NO! I don't get how this isn't obvious, but that is not a fact. It is your opinion.
A fact is, losing ONE draw does not matter over the course of a season. The idea that if your team didn't win a single draw all season it wouldn't matter is what you people are saying with your ridiculous "fact."
- Tonybere
No one is saying that if you lost every draw (a ridiculous non-real world example) that it wouldn't matter.
we are saying a few separate things:
1) it would matter way less than you think because faceoffs do not correlate with winning. This means that teams who have the best faceoff% often miss the playoffs and teams have won the cup being the worst faceoff team in the league.
This isn't debatable. And because it isn't, neither is the following:
2) Employing a faceoff specialist hurts your team if that player wouldn't also be on your team if he was terrible at faceoffs. Also, faceoffs matter so little that you should put your best defensive players out for an important dzone draw, even if your best faceoff guy doesn't make that list.
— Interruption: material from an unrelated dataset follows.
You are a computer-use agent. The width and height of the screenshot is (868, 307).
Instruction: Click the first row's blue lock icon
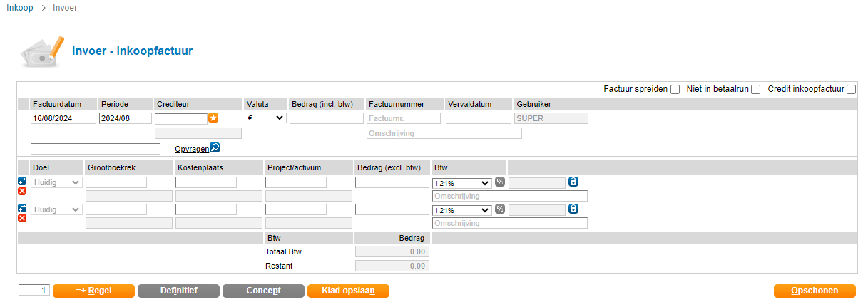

3) At least part of this is because at the pro level there is not a huge range of talents at taking faceoffs. It is impossible in a real world situation for a team to win a wide enough margin of draws for it to make a significant impact.
So sure, if you lost 90% of your draws that would likely effect the game, but in the NHL that literally can never happen. Since the difference in odds of winning the draw between your best and worst player is minimal, you shouldn't factor faceoff skills into your considerations if you were a coach deploying players in a close game - because it barely matters.
4) Given what we know, when evaluating players it doesn't really matter if a player is good at draws or not. Tyler Bozak isn't going to be a top 3 centre on a President's Trophy winning team, even if he's the best faceoff guy in the world.